Nascido no seio de uma antiga família aristocrática do Sul de Itália com raízes espanholas do lado da mãe, Giacinto Scelsi (La Spezia, 8. Janeiro. 1905 – Roma, 9. Agosto. 1988) sempre recusou dar a conhecer detalhes biográficos e pessoais, assim como não permitia ser fotografado. Após um treino académico em Roma, estudou com um discípulo de Schönberg, em Viena, tornando-se o primeiro italiano a escrever música dodecafónica. Não convencido com o serialismo, considera-o morto ainda antes da vaga serialista do pós-guerra. Depois de estudar com um discípulo de Scriabine em Genebra, dedica-se às filosofias do Oriente e ao Budismo Zen.
Scelsi contava já com cerca de trinta peças quando, no fim da guerra, adoeceu e permaneceu hospitalizado por vários anos. Durante o período da enfermidade encontra uma forma de terapia passando horas ao piano, tocando incansavelmente uma mesma nota e mergulhando num atento processo de percepção sonora que o faz reviver experiências da infância que haviam caído em esquecimento. Em 1952 volta a compor, mas desta vez numa linguagem inteiramente nova que marcará a centena de peças que compõe nos trinta anos seguintes.
Em oposição ao serialismo que vigorava na altura, a sua música explora o próprio núcleo do som libertando a energia nele contida. Para Scelsi, quem não mergulhasse no próprio som não chegaria a ser um verdadeiro artista, mesmo que fosse um bom artesão ou técnico. Scelsi não se assume como compositor (um combinador de sons), mas sim como um simples mensageiro entre dois mundos.

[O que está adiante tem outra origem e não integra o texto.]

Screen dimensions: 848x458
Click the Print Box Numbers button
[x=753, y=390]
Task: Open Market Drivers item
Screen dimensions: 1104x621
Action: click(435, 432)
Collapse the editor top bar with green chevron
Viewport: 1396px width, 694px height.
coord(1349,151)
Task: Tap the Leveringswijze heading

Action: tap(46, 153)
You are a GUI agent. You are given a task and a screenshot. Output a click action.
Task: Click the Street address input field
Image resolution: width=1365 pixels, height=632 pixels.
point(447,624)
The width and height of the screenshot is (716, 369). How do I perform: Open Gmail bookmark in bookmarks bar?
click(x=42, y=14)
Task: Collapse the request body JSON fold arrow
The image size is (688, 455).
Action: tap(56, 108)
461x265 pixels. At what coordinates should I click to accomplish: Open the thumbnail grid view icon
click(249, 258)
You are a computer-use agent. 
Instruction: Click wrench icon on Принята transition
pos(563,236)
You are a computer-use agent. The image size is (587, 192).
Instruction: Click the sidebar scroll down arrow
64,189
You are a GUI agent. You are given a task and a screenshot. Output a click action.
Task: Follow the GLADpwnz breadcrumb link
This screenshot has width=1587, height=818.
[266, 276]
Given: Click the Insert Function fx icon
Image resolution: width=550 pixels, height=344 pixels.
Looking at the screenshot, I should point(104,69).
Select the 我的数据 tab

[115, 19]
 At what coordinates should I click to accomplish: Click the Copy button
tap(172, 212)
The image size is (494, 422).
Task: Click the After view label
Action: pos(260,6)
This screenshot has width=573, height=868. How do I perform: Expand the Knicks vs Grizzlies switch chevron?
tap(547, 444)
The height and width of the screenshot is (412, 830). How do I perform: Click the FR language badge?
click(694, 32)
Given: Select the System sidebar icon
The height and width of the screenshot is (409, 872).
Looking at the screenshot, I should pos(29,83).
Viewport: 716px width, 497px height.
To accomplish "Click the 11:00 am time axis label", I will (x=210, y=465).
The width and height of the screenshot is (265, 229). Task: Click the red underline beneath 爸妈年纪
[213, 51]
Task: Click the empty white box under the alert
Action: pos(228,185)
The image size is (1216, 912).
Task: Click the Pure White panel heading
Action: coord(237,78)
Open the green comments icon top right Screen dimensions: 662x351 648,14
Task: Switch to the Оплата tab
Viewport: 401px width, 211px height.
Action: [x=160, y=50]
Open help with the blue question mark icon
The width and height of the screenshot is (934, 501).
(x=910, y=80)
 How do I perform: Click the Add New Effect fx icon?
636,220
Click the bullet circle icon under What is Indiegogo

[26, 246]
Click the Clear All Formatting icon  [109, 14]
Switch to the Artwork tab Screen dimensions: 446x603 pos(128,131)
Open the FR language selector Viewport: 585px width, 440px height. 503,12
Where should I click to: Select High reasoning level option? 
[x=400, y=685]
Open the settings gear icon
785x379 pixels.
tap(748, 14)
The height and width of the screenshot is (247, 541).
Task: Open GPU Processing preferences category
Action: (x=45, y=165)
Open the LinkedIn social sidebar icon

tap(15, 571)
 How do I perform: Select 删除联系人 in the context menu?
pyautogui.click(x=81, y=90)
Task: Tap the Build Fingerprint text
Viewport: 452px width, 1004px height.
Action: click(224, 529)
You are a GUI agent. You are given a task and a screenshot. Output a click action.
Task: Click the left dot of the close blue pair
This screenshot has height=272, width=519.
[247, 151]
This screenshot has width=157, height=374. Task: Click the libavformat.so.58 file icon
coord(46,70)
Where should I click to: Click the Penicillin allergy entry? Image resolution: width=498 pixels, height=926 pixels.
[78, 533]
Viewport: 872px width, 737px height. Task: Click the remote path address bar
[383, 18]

O som é o primeiro movimento da imobilidade. Aí se encontra o princípio da Criação. (Scelsi)
O som vive e move-se: oscila no espaço, tem profundidade e largura. Esta vibração interior do som esférico é audível através de clusters, trilos, trémulos, glissandos em articulações diversas, pelos contrastes de textura, mais suave ou mais rugosa, mas acima de tudo pelo vibrato, o qual, rápido e largo, dá corpo ao som que assim passa da linearidade à riqueza de espectro: assim deixam de existir as diferenças entre as diferentes alturas do som, e mesmo dos micro-intervalos.
A primeira exploração de Scelsi neste novo espaço musical teve lugar no campo da monodia instrumental e vocal. O piano, que sempre tivera um papel privilegiado na sua obra, é agora abandonado pela sua impossibilidade de produzir micro-intervalos. A partir do final da década de 50, começa a explorar a orquestra e escreve a sua famosa Quattro pezzi su una nota sola (1959), sendo que cada uma das quatro peças trabalha apenas um som elaborado em todos os seus parâmetros tonais e temporais.
A música de Scelsi é apelidada de estática; contudo, a sua dinâmica reside na matéria sonora que a compõe, da qual brota energia incessante.